PROBLEM DETAILS:
In the listing below, locate the lines bearing the word "computer". Copy every one of them.

----------

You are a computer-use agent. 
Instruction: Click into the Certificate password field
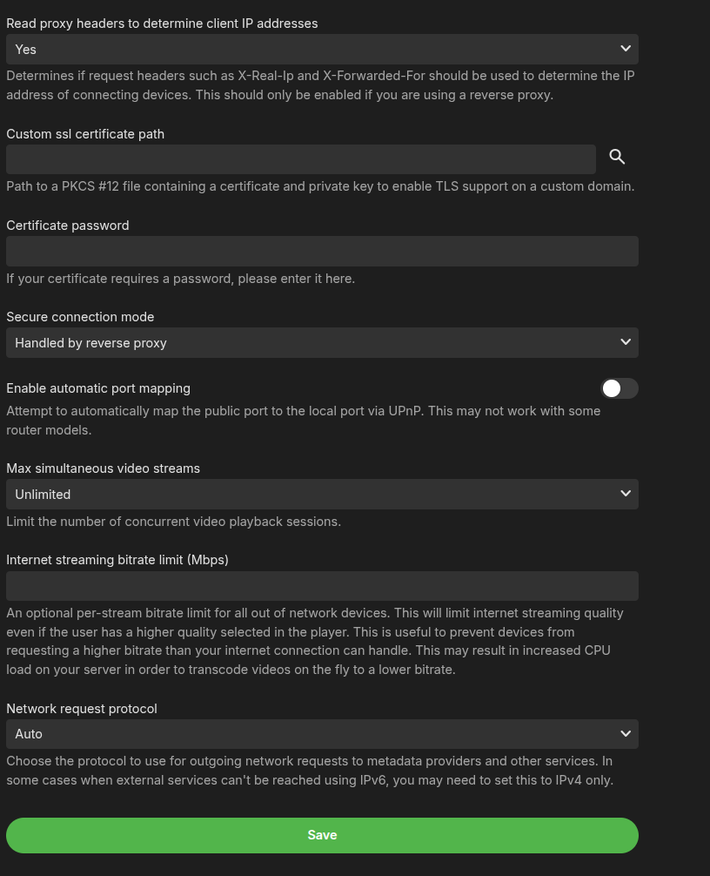(x=322, y=252)
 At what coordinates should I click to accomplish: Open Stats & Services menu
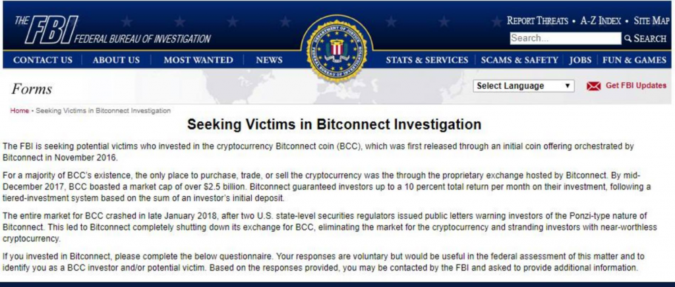pos(427,60)
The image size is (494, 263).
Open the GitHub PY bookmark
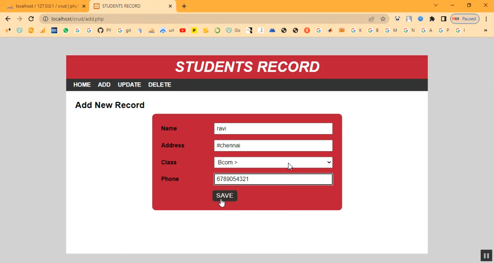click(x=104, y=30)
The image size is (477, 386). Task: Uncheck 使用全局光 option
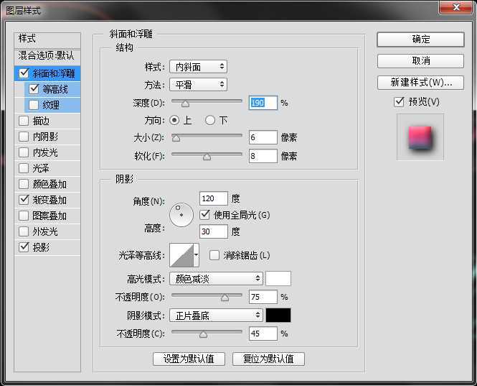(205, 214)
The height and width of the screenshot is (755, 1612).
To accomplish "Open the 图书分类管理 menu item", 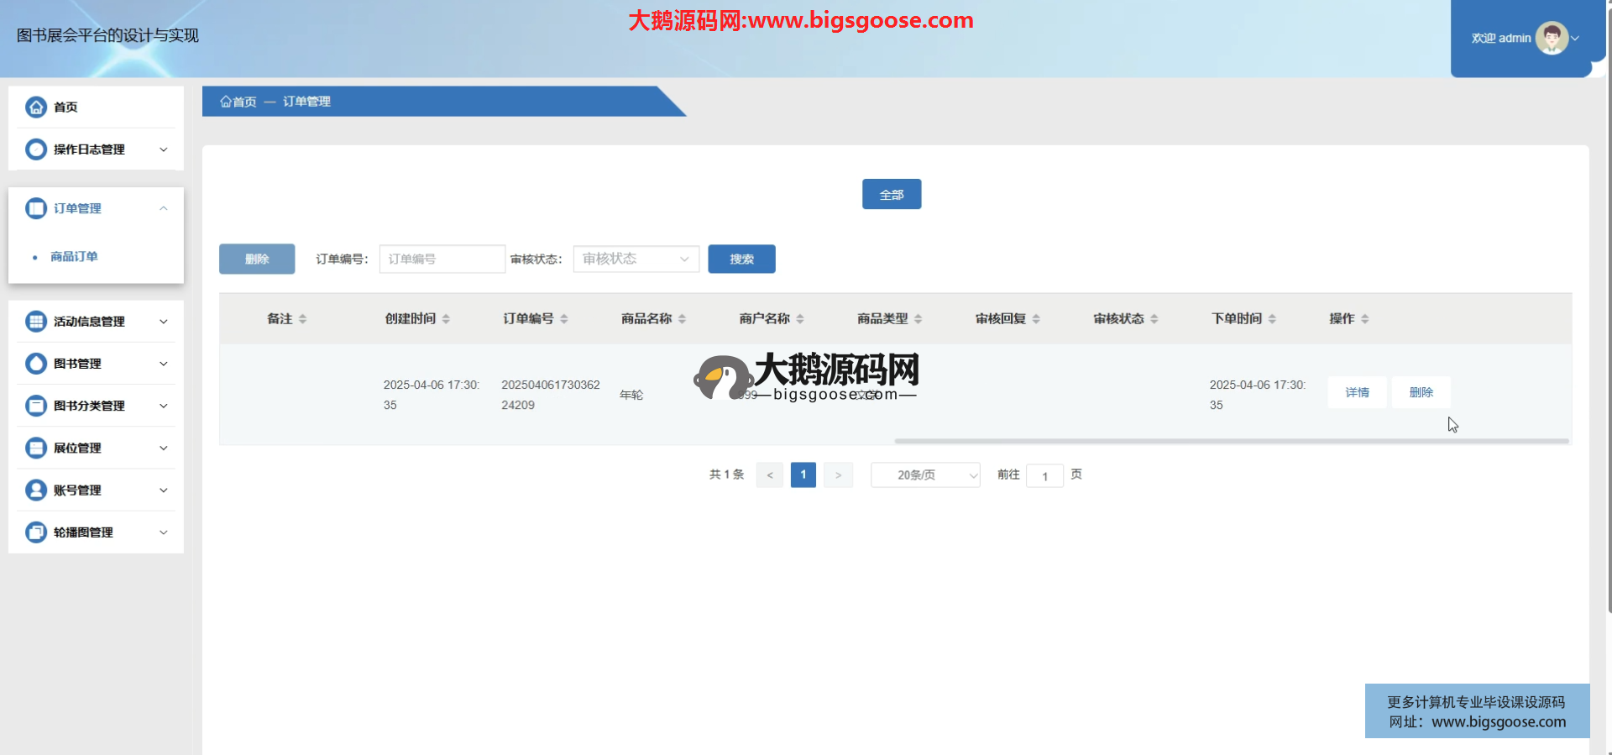I will [x=89, y=406].
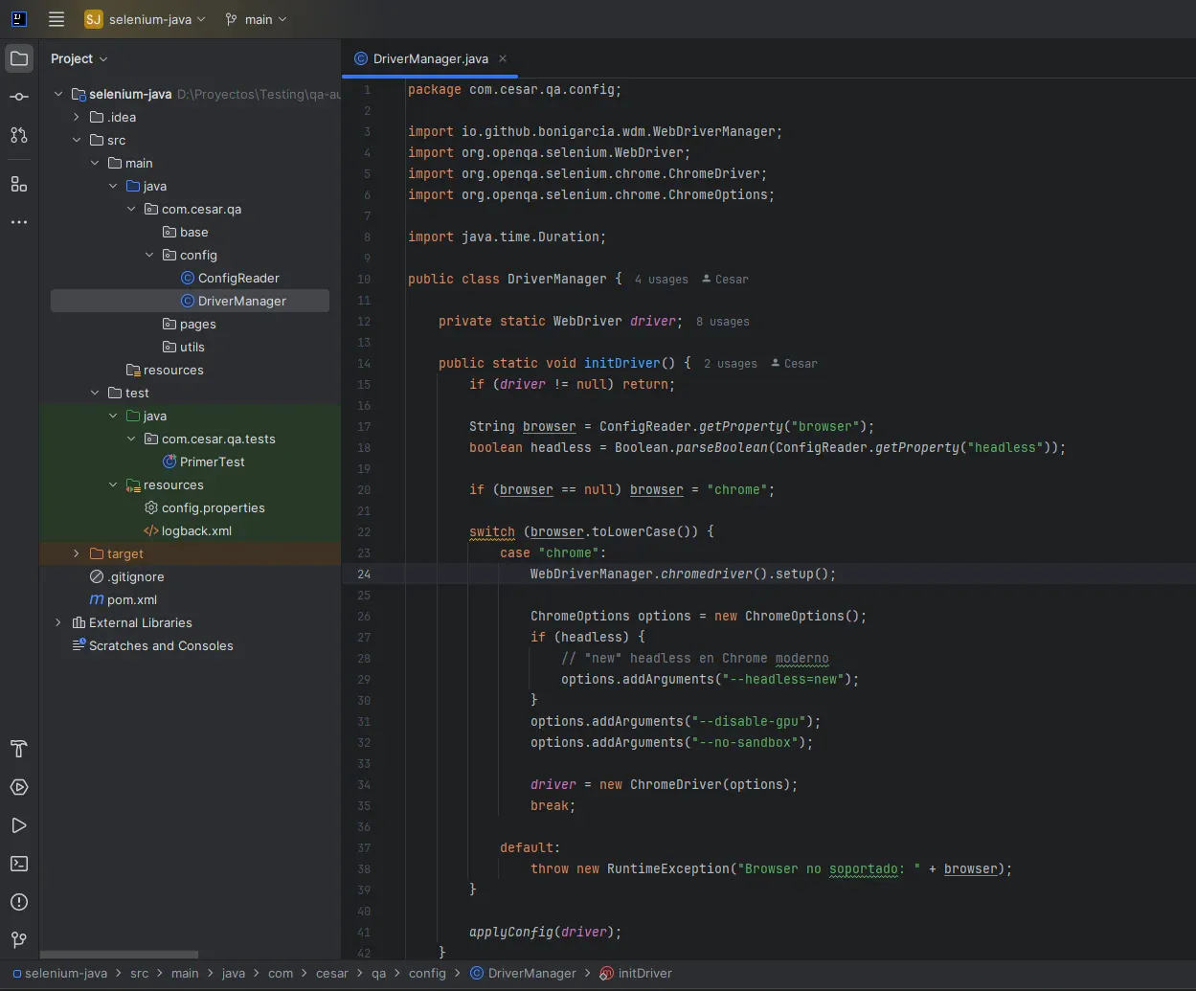Click the 4 usages inline hint

[x=661, y=279]
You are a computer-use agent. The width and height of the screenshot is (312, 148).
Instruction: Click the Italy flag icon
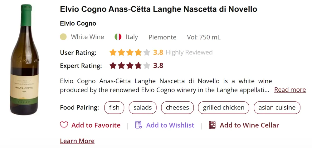coord(118,37)
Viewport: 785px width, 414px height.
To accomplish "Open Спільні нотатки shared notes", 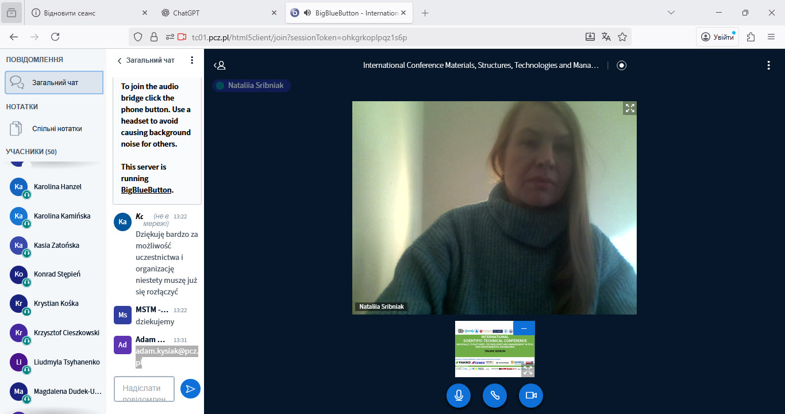I will (56, 129).
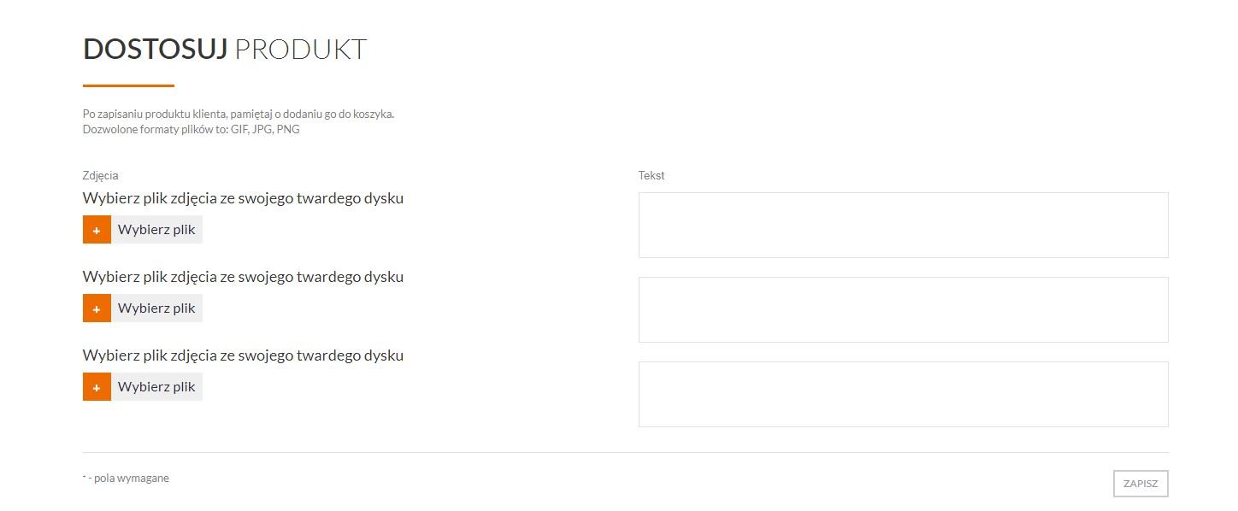This screenshot has height=511, width=1238.
Task: Click the 'Dozwolone formaty plików' note
Action: coord(191,130)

----------

REPLY TO THE EXERCISE:
You are a computer-use agent. 
You are a computer-use agent. The width and height of the screenshot is (312, 148).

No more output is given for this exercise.